I grew up in Northern Ireland in the 1990s, and my earliest memories are marked by The Troubles. Bomb scares were common, empty vehicles with their engines running were cause for alarm, and at the army checkpoints I would be asked to get off my booster seat so that a man with a rifle could check whether it had been hollowed out to conceal weapons or drugs. You arrived at the airport two and a half hours ahead of your flight because each item of luggage would be individually unpacked and searched. You were constantly aware of the possibility of being in the wrong place in the wrong time, and it was tiring, tiring, tiring.

But for the generation before mine, The Troubles were traumatic on a scale that was difficult to comprehend then and is still difficult to comprehend now. Distrust and shootings and mass incidents on narrow streets. In a country with such a small population with large extended families, there was barely anyone who hadn't been directly affected by at least one attack.
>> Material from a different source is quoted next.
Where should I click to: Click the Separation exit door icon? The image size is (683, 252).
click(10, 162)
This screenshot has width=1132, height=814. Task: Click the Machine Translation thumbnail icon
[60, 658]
The Good Friday Agreement was signed ten years after the Funeral Murders. When you watch the footage, that fact seems incredible. It was a huge act of sacrifice by a traumatised generation, so that my generation wouldn't have to go through what they'd been through.

By the late 1990s, there were still bomb scares but there was also decommissioning. There were still us'uns and them'uns, but there were also cross-community events where Protestant and Catholic schoolchildren mixed for the first time and saw just how much they had in common. Belfast started to be a safe place to go, and then became an incredibly fun place to go. And for all of this to happen, thousands of people across Northern Ireland had to accept that they wouldn't be able to take revenge and that they might never see justice served.

Twenty years on from the signing of the agreement, I feel thankful on Good Friday for their selflessness. And I feel a strong determination to protect the legacy of peace.